Para viabilizar as estruturas, equipes da concessionária fizeram adaptações na infraestrutura elétrica nos pontos de instalação, criando condições seguras para o trabalho das equipes responsáveis pelas pontes. A empresa também prepara uma nova intervenção, com a instalação de coberturas específicas para os cabos sobre a rede nos trechos onde os animais fazem a travessia.
“Estamos realizando todas as adequações necessárias nas estruturas de energia para viabilizar a instalação das pontes aéreas com total segurança para as equipes envolvidas. Além disso, profissionais de Linha Viva, especializados em intervenções em redes energizadas, estão apoiando diretamente a implantação dessas estruturas, que serão fundamentais para garantir a travessia segura da fauna local. Como etapa complementar do projeto, também estamos readequando trechos da rede elétrica, com a instalação de cobertura de proteção nesse trecho. Essa medida adiciona uma camada extra de segurança para os animais, especialmente os macacos, contribuindo para a preservação da fauna e para a redução dos riscos de acidentes em Alta Floresta”, afirma o coordenador regional Washington Soares Perez Junior.
A proteção adicional leva em conta também o comportamento dos animais que utilizam as estruturas. As coberturas para os cabos vão isolar a rede nos pontos definidos, reduzindo o risco de contato dos primatas com os cabos durante o deslocamento.
Segundo Fernanda Abra, idealizadora do Projeto Reconecta, que desenvolveu o modelo de ponte utilizado em Alta Floresta, a parceria com a Energisa MT foi importante para adaptar a infraestrutura e permitir a implantação das travessias nesses locais.
“A segunda fase é mais complexa porque as oito novas pontes estão em áreas onde temos redes de energia. Por isso, trouxemos a Energisa como parceira institucional. A empresa tem nos ajudado tanto na instalação das pontes quanto na proteção das redes para prevenir qualquer risco aos primatas. As pontes são importantes para esses animais, tanto para reduzir os riscos de atropelamento quanto para permitir que eles voltem a acessar outros fragmentos florestais. A ponte conecta um ambiente florestal a outro no nível do dossel”, afirma Fernanda.
Na primeira fase do Alta Floresta Não Atropela, em 2024, sete pontes foram instaladas no município. Em quase dois anos de monitoramento, as estruturas registraram mais de 17 mil passagens de animais, segundo dados do projeto. A nova etapa acrescenta outros oito pontos de travessia e amplia a conexão entre fragmentos florestais separados pela malha viária urbana.
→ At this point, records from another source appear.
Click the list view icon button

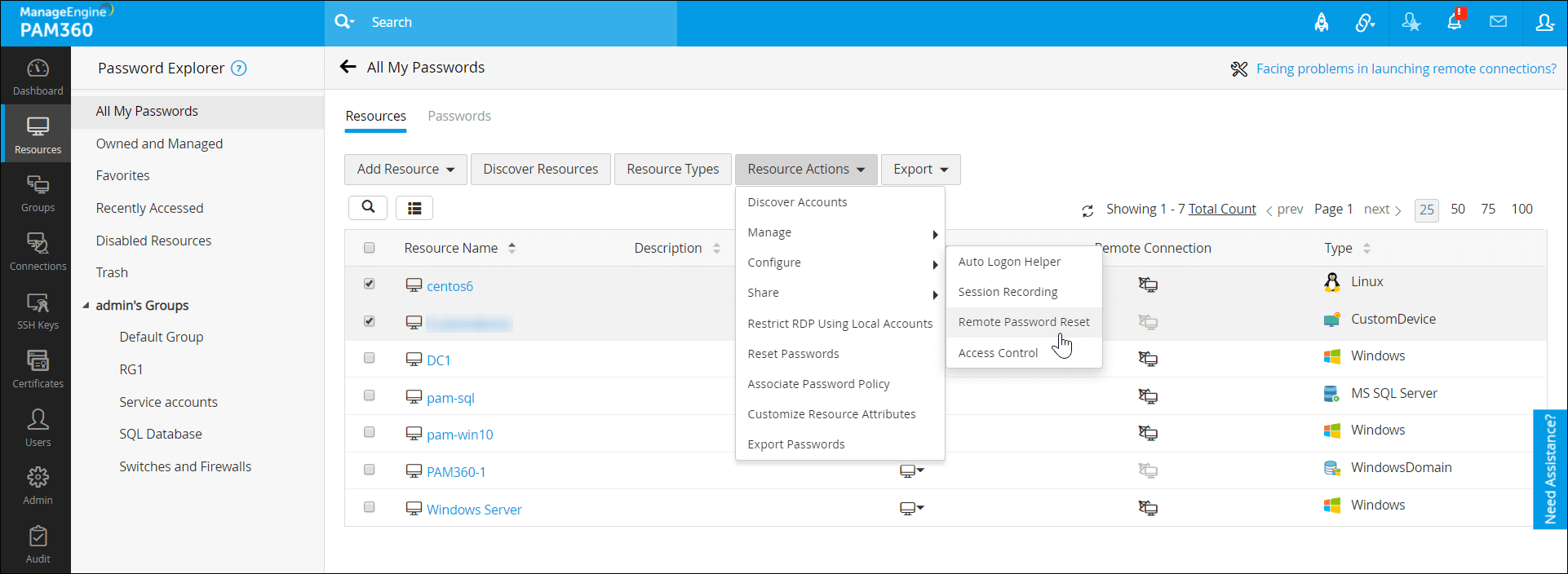414,208
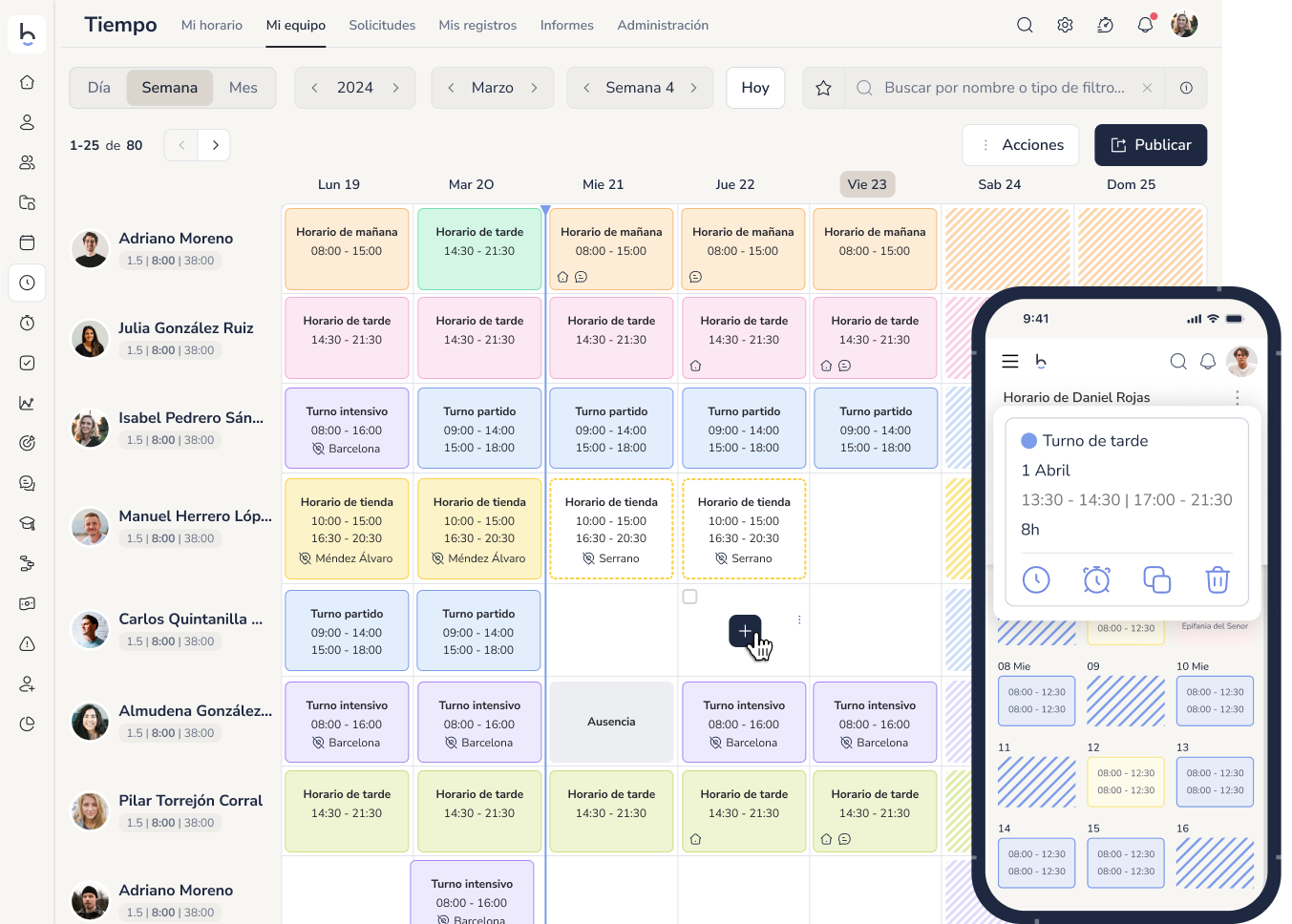The image size is (1292, 924).
Task: Open the hamburger menu in mobile view
Action: 1009,362
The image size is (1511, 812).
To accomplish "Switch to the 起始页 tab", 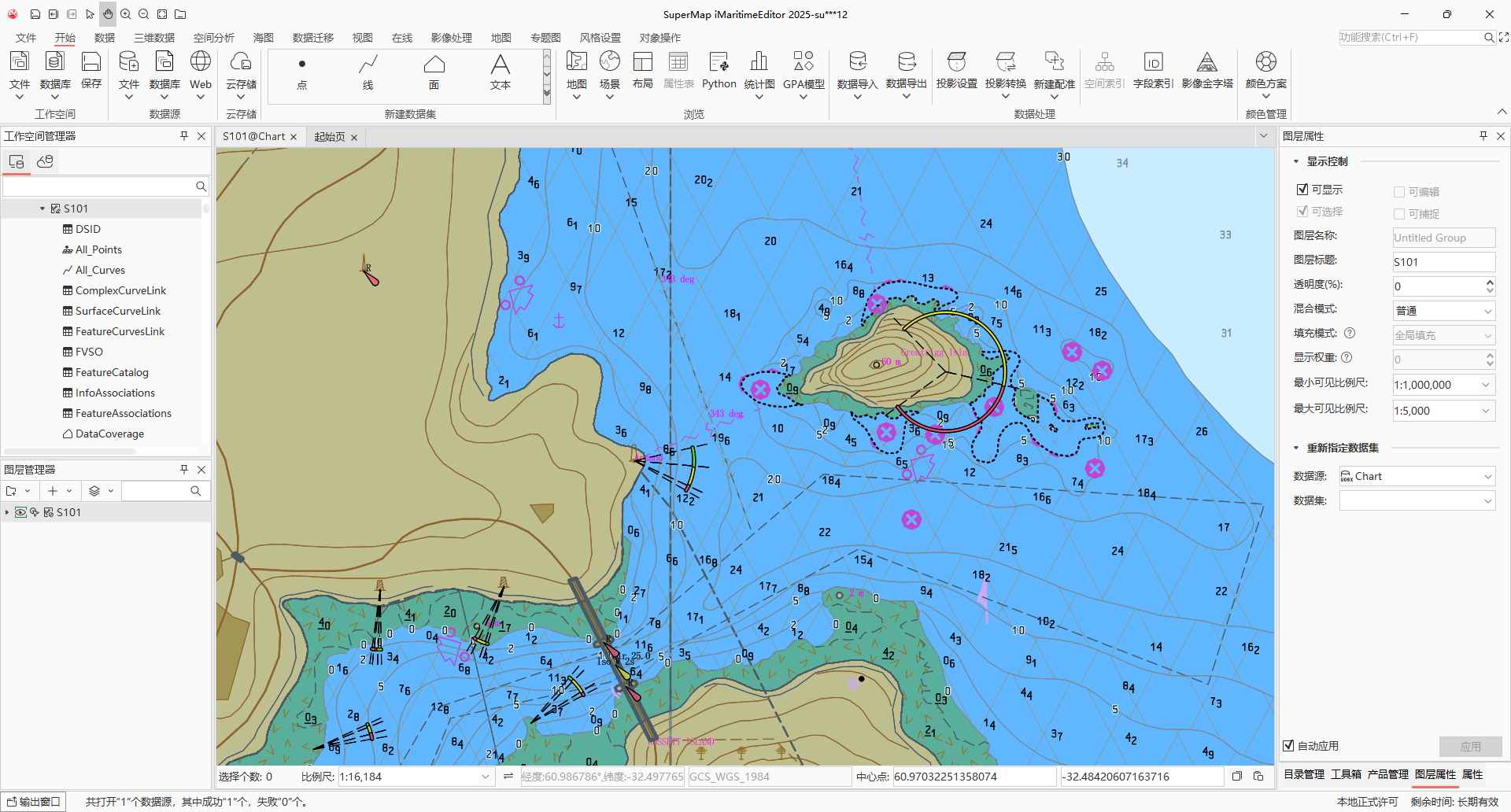I will point(329,137).
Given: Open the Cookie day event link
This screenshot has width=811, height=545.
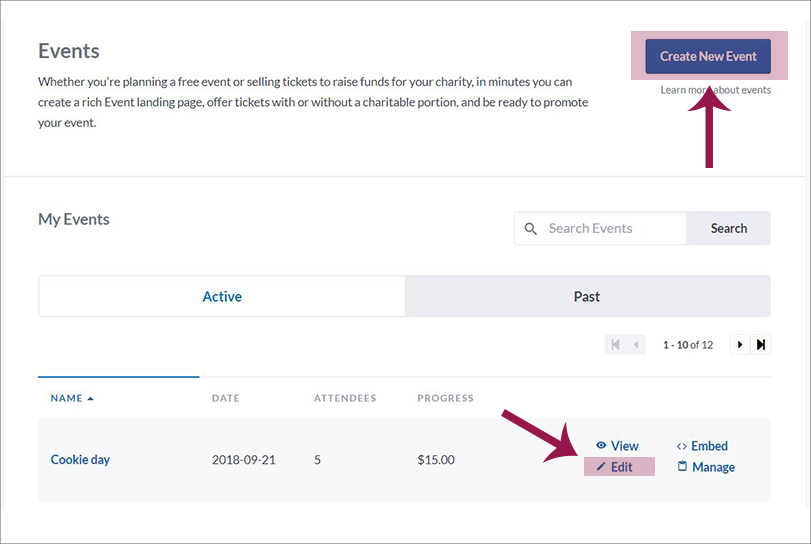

“A empresa precisa estar atenta às reivindicações e ao que a sociedade traz. Aqui, estamos atendendo a uma demanda que envolve proteção ambiental e segurança, já que muitos carros passam por esses locais. A instalação das pontes e a proteção da rede ajudam a preservar os animais e a manter a segurança da infraestrutura”, conta Jorge Sírio, coordenador de Relacionamento da Energisa Mato Grosso.